El arquitecto de Tajamar, César Ortiz-Echagüe, mantuvo un encuentro el pasado 6 de octubre con más de un centenar del alumnos de la Escuela Politécnica de Arquitectura de Madrid, que visitaron el centro para conocer un ejemplo de arquitectura educativa y humana. Al juzgar por el número de estudiantes que vinieron se ve que la expectación fue grande: conocer los orígenes del proyecto, su desarrollo y lo que pensaban los arquitectos cuando recibieron el encargo, son cosas que un futuro profesional -en este caso de la arquitectura- valora mucho.

La visita fue promovida por el profesor de la escuela Arturo Franco. Es la segunda visita de arquitectos que recibimos este año. La otra tuvo lugar en el mes de mayo. El esquema de la misma es sencillo: primero, exposición del proyecto en el salón de actos; después, una visita guiada con el arquitecto a través de los edificios; finalmente, un coloquio con el arquitecto y dos perfiles de usuarios de la construcción. En este caso fueron Luis Sánchez, jefe de mantenimiento, y Aurelio Mendiguchía, profesor desde 1972.

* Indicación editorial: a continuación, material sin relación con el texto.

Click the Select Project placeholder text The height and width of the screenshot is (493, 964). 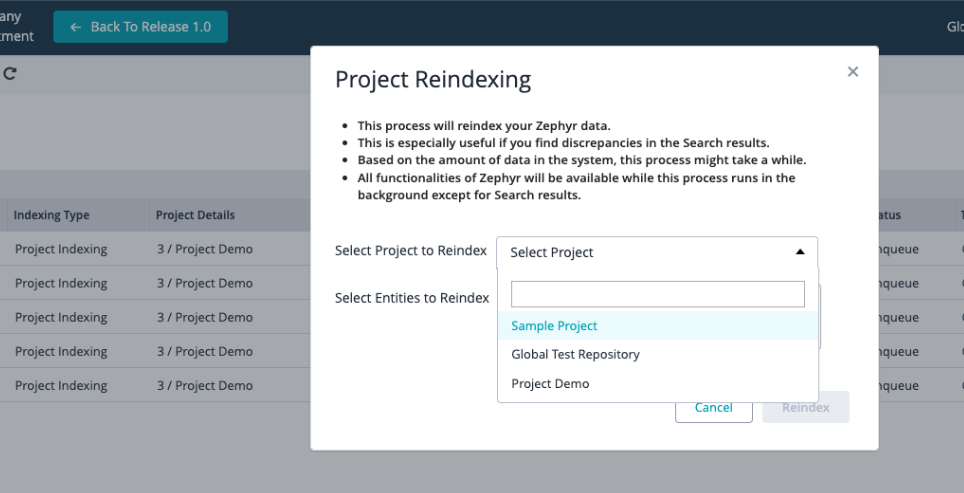pos(552,253)
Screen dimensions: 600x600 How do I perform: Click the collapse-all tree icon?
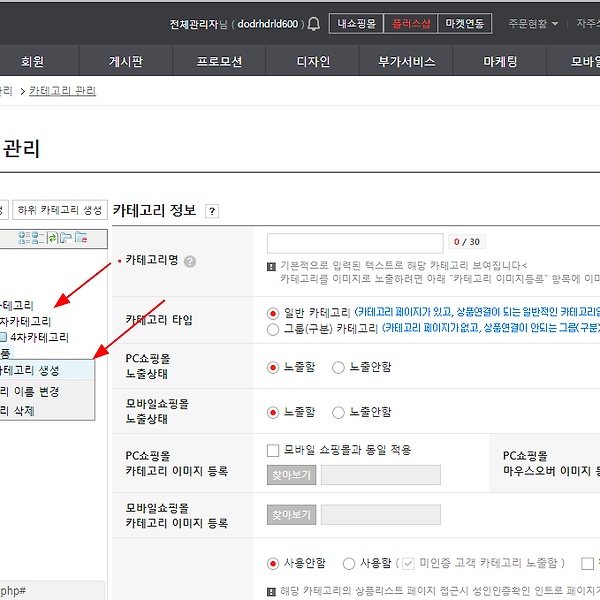click(38, 238)
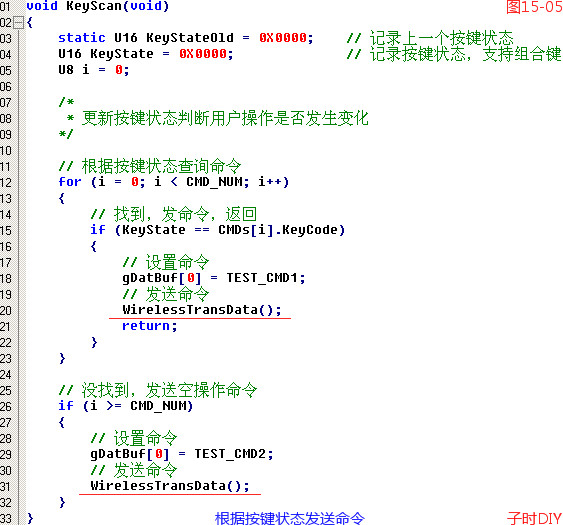Click the 子时DIY watermark text
The image size is (563, 525).
pos(535,518)
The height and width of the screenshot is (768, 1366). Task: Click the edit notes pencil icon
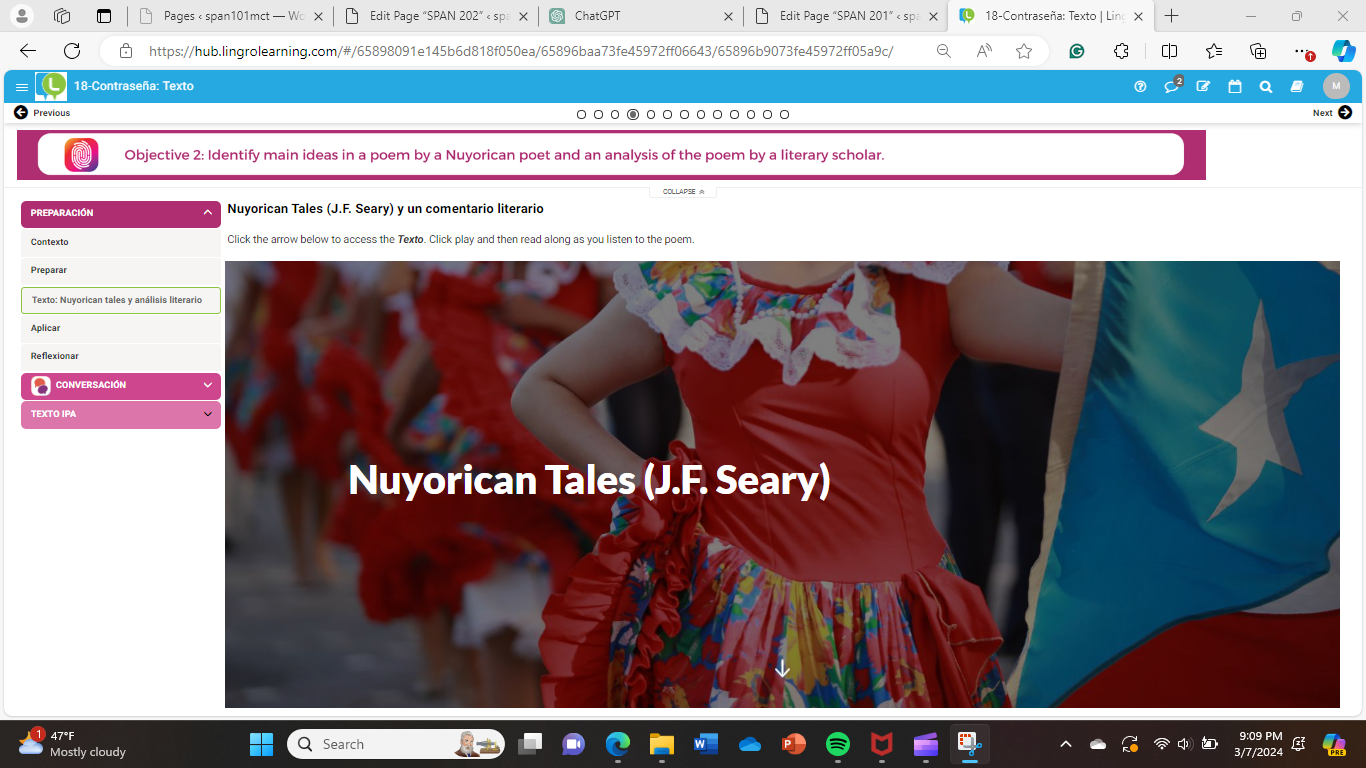[1203, 87]
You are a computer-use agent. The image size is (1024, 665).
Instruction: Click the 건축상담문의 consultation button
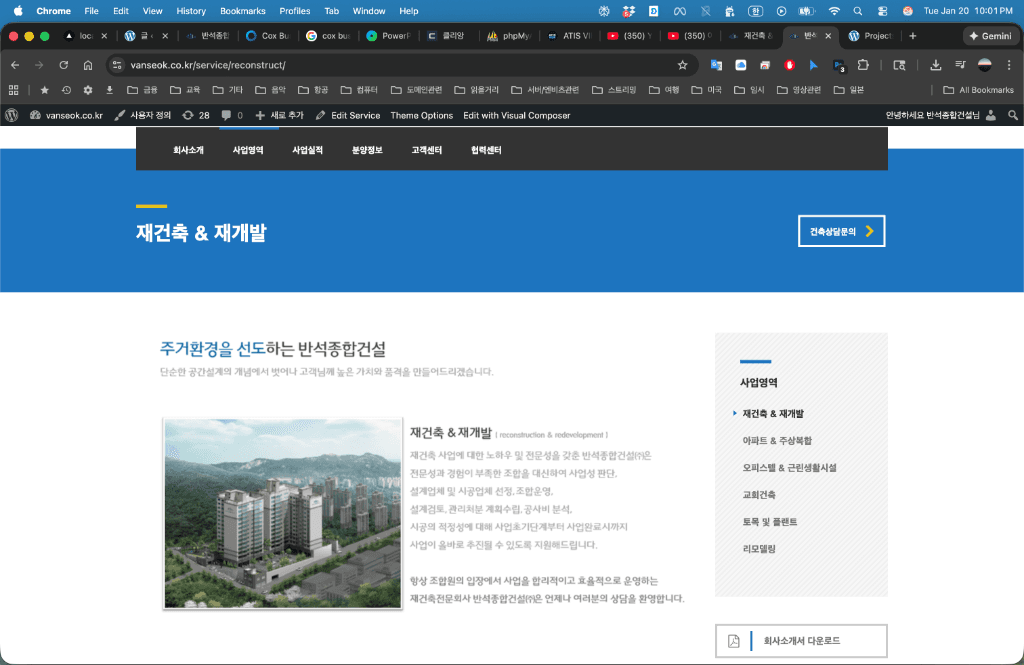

Durante al exposición inicial llamó la atención el relato que Ortiz-Echagüe hizo de los pensamientos que tuvieron los arquitectos de Tajamar, tanto él como Rafael Echaide, cuando pensaron el proyecto. Los transcribimos a continuación, porque ilustran claramente el resultado final: «Cuando comenzamos -explica Echaide- los primeros tanteos para el proyecto de este Instituto, nos planteamos esta disyuntiva: ¿edificio extendido de una planta o compacto con dos o tres plantas? El edificio extendido tiene ventajas, como: 1) un mayor contacto con el terreno, sus accidentes y su vegetación, 2) una escala más pequeña, y por lo tanto más asequible al mundo mental del niño, y 3) la posibilidad de crear pequeños patios soleados, porque los edificios de una planta sola dan sombras pequeñas.

Los alumnos del Instituto Tajamar son casi todos pobres. Pocos de ellos o ninguno conoce la comodidad de tener una vivienda bien construida, sin goteras, sin filtraciones de aire, sin ruidos, con una buena calefacción central. Pero con la pobreza, la mayor pérdida no es la del confort. Son los valores humanos. Se pierde la alegría de poseer un jardín, de vivir en calles limpias y se ven obligados a habitar un cubículo en un bloque feo, anónimo, como otros cincuenta iguales.

Estos valores que los chicos del Instituto Tajamar no encuentran en su casa, ni en su barrio, ni en todo el Puente de Vallecas, es lo que hemos querido darles en la arquitectura del Instituto: que vayan creciendo, conociendo la vida en un ambiente proporcionado, armónico, un ambiente de paz entre la tierra, el cielo, el árbol y la casa. Un mundo en el que el árbol crece más que la casa ¿por qué no?, en el que la colina sigue siendo colina, y no ha sido aplastada estúpidamente por una nivelación. Se comprende que nos decidimos por el edificio extendido, de una planta. Los árboles ya están plantados, la pendiente de la colina se ha hecho arquitectura y ahí están los pequeños patios soleados, acogedores». (Rafael Echaide. Memoria del proyecto del Instituto Tajamar, Madrid enero de 1963. Inédito).